TASKS TO COMPLETE
1. Repeat the stretch of the DWR tutorial from "DWR is basically" through "calls, marshalling/unmarshalling, etc..", swapping "client stubs" for "proxy stubs".
2. Write the next part of the DWR tutorial, picking up after its final sentence.

EXCERPTED TEXT
HOWTO: Use Direct Web Remoting (DWR) with Spring Framework and Java5 Annotations

Posted in Java, Web Development at 12:20 am by skoobi

DWR is an Open Source Java library that allows to write AJAX-enabled Web Sites. Since the “AJAX” term is used to to describe pretty much anything from rich Web User Interfaces to auto-completing combo boxes to asynchronous communication between the web client and the server, here is a more technical introduction that explains what DWR allows to do :

DWR is basically a Remote Method Invocation framework that allows to “export” server-side Java Objects to the javascript-enabled web client thanks to a transparent communication layer that dynamically (at runtime) generates the client stubs. So, in other terms, You have server side Java methods that you want to run from the client. DWR takes these classes/methods and provides you with a javascript file (generated on-the-fly) that provides javascript classes/methods that once called, will handle all the method calls, marshalling/unmarshalling, etc..

SUPPLIED DATA
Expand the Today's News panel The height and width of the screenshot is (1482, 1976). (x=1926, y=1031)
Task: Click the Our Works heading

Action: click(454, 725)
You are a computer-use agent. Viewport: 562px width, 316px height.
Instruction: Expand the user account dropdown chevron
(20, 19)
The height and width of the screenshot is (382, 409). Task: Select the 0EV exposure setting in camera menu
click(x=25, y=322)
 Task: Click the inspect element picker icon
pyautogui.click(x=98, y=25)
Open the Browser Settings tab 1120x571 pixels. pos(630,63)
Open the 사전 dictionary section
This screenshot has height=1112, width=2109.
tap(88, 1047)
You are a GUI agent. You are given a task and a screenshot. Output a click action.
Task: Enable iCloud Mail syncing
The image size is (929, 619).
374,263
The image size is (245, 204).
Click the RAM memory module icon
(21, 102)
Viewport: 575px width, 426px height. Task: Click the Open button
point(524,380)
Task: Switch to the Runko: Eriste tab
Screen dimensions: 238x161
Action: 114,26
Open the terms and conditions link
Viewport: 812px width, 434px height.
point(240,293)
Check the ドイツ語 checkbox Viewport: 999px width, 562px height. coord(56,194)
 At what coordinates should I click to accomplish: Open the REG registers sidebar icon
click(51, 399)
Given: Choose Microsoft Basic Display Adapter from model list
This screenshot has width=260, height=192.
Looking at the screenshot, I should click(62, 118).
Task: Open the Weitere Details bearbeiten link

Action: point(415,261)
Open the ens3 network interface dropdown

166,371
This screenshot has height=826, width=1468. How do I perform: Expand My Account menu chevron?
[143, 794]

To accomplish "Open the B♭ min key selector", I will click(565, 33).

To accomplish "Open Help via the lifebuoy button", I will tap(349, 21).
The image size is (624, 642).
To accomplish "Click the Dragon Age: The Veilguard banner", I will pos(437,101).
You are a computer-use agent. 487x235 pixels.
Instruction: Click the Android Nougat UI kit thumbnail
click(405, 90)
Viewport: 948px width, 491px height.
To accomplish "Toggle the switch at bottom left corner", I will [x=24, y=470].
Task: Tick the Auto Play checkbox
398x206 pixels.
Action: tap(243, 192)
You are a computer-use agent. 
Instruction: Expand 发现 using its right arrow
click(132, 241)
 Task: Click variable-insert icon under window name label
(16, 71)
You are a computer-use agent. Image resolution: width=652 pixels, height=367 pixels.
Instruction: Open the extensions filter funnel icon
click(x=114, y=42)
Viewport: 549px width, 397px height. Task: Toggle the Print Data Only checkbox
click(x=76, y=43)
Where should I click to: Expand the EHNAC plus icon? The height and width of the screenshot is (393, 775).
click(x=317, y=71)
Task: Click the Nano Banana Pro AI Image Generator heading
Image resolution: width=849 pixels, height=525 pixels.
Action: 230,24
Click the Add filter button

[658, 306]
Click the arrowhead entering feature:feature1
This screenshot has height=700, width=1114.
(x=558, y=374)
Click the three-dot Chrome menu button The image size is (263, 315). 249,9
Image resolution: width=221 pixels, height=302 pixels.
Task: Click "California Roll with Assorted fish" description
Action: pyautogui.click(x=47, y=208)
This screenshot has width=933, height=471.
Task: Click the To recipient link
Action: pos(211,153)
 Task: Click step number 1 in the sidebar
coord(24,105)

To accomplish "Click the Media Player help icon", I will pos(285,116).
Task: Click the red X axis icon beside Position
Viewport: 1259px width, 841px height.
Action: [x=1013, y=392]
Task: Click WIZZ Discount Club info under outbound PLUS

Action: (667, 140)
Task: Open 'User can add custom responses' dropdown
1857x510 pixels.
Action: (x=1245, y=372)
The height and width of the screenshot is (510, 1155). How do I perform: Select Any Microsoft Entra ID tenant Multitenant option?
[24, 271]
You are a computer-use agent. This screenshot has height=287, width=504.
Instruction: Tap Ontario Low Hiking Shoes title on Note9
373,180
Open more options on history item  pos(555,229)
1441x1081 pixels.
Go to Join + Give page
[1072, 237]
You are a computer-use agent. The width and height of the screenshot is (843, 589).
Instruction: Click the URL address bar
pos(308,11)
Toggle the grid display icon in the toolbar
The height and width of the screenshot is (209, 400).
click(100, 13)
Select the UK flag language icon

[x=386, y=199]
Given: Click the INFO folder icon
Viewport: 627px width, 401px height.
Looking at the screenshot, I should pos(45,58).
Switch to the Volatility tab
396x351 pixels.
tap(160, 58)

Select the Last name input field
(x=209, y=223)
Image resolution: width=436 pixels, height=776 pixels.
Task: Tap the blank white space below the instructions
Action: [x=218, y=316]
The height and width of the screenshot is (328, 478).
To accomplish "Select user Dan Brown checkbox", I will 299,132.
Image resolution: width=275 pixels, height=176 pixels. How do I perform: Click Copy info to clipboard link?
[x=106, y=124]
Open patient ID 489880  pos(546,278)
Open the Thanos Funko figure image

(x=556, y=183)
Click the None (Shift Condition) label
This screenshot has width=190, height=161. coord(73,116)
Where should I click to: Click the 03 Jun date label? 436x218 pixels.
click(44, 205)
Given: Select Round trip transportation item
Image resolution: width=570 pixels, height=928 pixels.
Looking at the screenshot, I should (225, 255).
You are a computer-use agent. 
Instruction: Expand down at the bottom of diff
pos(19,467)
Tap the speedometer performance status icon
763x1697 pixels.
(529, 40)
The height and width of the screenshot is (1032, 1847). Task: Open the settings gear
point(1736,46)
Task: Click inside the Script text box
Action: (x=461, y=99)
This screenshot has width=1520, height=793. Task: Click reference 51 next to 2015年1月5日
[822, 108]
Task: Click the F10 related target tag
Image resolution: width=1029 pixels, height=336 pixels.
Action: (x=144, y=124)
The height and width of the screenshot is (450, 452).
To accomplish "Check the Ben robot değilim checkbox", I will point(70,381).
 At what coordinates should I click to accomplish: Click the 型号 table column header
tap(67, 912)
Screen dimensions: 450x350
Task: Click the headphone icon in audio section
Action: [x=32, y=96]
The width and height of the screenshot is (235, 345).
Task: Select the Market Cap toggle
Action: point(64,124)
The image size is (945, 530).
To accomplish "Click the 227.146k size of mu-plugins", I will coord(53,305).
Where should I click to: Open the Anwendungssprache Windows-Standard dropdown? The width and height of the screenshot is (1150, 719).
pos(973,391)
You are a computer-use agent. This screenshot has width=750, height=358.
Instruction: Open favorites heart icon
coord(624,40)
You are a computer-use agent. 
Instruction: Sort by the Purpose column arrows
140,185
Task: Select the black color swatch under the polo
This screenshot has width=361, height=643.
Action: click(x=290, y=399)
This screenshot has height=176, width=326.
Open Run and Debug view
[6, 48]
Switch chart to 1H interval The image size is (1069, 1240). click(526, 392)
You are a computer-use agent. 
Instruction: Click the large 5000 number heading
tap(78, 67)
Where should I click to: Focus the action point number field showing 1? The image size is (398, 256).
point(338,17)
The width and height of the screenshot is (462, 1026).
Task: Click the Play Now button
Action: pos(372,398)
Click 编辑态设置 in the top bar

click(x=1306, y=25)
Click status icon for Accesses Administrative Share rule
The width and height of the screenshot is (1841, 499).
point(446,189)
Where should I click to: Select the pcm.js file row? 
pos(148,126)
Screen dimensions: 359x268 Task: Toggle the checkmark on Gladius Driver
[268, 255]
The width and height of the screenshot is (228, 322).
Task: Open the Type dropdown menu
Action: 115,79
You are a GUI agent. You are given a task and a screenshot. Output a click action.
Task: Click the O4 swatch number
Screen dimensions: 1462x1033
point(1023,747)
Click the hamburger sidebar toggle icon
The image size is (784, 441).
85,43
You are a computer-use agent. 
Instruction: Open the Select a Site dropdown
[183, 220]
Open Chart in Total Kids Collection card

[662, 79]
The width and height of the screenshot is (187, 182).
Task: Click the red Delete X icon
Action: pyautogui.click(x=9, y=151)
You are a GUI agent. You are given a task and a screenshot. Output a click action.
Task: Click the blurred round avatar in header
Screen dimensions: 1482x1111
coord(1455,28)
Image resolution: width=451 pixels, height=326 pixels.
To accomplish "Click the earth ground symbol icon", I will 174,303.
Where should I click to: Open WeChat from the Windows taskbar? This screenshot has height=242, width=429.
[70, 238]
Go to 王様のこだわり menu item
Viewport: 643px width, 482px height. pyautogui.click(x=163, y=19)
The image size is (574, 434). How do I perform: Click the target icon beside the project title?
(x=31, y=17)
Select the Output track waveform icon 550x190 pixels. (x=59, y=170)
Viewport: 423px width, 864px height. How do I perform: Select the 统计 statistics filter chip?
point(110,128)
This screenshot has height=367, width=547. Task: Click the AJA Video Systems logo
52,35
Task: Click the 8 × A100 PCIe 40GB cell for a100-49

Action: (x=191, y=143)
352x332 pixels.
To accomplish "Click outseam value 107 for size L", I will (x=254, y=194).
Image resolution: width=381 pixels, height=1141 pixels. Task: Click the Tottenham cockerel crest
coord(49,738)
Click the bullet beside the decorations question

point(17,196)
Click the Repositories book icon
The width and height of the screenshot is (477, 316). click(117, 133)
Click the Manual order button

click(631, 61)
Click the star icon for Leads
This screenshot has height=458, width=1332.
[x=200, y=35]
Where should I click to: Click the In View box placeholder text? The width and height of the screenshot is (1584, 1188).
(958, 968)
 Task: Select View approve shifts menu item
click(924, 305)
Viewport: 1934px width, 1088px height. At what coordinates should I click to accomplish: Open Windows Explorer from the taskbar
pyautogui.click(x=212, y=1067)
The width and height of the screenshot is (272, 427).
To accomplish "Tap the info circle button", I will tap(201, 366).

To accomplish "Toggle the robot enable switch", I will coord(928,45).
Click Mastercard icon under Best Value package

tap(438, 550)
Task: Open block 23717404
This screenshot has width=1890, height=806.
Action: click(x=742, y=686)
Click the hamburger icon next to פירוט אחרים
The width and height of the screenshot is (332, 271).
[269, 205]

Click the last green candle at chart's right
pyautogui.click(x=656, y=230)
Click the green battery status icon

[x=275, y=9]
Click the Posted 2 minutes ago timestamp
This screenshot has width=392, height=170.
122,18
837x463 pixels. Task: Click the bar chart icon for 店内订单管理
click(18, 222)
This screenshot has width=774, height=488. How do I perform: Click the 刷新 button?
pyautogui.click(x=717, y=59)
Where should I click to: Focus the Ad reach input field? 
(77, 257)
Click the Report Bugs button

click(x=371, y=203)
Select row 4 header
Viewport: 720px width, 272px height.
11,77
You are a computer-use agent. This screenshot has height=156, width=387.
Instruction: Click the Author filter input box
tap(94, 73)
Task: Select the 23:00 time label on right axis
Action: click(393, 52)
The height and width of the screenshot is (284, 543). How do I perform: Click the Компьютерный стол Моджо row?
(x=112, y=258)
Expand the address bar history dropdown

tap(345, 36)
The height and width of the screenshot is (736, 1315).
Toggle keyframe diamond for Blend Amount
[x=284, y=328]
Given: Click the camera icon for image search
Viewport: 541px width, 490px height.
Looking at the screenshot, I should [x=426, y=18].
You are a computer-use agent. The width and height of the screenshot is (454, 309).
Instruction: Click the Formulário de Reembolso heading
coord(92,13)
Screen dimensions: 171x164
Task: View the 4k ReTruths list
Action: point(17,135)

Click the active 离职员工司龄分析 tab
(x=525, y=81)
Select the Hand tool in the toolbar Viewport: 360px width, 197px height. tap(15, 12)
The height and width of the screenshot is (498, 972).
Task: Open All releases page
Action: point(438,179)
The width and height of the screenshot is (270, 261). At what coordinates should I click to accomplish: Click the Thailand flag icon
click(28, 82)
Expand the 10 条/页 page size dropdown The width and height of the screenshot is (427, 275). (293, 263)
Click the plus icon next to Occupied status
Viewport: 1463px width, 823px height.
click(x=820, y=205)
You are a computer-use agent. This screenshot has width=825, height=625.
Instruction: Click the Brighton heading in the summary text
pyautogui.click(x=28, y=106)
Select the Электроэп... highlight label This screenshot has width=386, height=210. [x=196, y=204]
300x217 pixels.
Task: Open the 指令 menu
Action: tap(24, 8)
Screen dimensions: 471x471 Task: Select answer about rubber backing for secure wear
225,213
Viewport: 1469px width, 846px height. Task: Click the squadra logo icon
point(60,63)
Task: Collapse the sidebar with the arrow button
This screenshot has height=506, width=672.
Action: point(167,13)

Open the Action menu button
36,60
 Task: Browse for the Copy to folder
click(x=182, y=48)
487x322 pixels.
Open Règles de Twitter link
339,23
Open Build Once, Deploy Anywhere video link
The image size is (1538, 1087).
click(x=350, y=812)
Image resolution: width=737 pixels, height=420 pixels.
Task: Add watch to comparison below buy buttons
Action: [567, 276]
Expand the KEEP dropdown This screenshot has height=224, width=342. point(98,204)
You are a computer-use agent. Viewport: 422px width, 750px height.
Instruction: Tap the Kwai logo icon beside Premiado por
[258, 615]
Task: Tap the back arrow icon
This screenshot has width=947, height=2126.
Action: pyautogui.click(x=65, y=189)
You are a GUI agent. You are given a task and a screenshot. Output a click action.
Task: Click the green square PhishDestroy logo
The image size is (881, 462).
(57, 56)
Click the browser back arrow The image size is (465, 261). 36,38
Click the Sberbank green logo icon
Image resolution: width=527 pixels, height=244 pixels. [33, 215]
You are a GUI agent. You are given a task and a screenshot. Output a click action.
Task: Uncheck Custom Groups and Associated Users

PER-TASK ANSWERS
1.
DWR is basically a Remote Method Invocation framework that allows to “export” server-side Java Objects to the javascript-enabled web client thanks to a transparent communication layer that dynamically (at runtime) generates the proxy stubs. So, in other terms, You have server side Java methods that you want to run from the client. DWR takes these classes/methods and provides you with a javascript file (generated on-the-fly) that provides javascript classes/methods that once called, will handle all the method calls, marshalling/unmarshalling, etc..

2.
DWR does not provide any UI-abstraction layer. In order to create nifty graphics, you have to complement it with another framework like Dojo toolkit, or Script.aculo.us
Since the official documentation isn’t particularly clear on how to get DWR to work with Spring-managed beans and Java5 Annotations, here is a mini-HOWTO that completes it. (Anyone is free to use this HOWTO under any OSI-approved Open Source license). Nothing is easier to understand than a simple example, so we are going to create a Client Side Logger API that logs the events on the server-side thanks to Log4j. (A real-world example should use some abstraction layer like Commons-Logging , and should result in the creation of a backend to some of the popular Javascript logging frameworks, like Log4Javascript, instead of reinventing yet another logging API).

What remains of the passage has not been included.